The passage of three years has not added depth or insight to Andrew’s reasoning. On both occasions he grumbled about having received what he took to be good advice from his attorneys. (Recall now the disbelieving voice from Macaroni’s video: ‘somebody a direck him??’). On both occasions he moaned about the heavy burden of leadership and that he has to find effective ways to get people to do their jobs. But on both occasions he overstepped and tried to manage jobs that were not his to manage. Even if we accept that these blunders were done with the best of intentions, they leave Holness too open to the accusation of being a little despot in the making, a power hungry leader anxious to accrue unto himself or to assume more power than is rightfully or constitutionally his to have.

 

We have been reminded over the past two weeks that the Jamaican government is a three laned highway. Andrew Holness as Prime Minister drives in the middle lane – the Executive lane.

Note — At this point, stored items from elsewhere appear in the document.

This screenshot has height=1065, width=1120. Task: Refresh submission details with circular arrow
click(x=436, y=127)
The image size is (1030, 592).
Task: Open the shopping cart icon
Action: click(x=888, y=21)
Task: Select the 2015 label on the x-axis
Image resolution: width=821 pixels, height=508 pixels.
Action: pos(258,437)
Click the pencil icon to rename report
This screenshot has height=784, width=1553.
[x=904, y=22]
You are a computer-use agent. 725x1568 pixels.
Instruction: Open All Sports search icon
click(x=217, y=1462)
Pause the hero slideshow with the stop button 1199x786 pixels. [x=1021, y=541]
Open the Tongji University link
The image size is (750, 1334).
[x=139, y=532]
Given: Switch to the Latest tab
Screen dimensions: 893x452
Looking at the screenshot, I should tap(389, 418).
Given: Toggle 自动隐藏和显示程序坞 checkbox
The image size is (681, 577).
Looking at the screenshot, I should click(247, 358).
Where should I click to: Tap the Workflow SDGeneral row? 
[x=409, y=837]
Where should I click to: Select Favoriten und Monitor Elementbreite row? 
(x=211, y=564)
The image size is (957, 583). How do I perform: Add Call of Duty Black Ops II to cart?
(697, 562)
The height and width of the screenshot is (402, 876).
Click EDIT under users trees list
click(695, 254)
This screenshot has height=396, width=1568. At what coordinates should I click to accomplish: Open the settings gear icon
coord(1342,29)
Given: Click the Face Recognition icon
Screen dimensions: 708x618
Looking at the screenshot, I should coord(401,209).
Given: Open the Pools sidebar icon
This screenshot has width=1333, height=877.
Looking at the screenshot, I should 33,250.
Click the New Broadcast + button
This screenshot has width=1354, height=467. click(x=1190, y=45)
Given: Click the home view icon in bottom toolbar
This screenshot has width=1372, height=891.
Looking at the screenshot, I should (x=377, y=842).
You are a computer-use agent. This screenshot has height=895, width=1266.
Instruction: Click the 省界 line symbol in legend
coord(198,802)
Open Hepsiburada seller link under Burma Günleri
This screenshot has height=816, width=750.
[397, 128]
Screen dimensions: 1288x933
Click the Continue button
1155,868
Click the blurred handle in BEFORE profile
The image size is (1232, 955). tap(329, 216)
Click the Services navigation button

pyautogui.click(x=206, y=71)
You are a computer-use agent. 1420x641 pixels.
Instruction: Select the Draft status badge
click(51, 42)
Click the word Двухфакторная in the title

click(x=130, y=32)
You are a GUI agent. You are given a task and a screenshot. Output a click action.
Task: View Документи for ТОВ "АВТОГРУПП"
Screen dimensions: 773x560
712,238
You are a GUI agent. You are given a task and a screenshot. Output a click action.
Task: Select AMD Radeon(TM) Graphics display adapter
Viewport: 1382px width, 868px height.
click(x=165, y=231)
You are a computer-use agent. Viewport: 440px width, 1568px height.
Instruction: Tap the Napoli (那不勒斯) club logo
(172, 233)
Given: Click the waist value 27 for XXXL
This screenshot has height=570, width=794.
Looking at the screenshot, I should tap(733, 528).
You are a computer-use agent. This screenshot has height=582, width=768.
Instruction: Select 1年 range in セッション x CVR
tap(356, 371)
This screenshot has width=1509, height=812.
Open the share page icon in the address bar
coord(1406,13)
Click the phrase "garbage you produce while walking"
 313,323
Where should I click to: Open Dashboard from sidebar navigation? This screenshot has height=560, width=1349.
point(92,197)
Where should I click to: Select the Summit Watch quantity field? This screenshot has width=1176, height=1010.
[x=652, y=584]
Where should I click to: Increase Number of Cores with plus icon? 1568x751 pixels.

He must stay his course. He must know his lane. And when he swerves his white coaster bus to the left, into the legislative, or to the right, into the judiciary, then it is our duty as onlookers to shout in disbelief, but a weh Andrew Holness a guh!!???

 

One thought on “The Parable Of Macaroni: A Weh Andrew Holness A Guh?

  1. And, that is why i find it so hilarious (read: ridiculous, unbelievable) that the goodly PM and his trusty Minister of Justice are now proclaiming that the acting status was due to paper work not being completed in time. Ah suh wi fu-fool?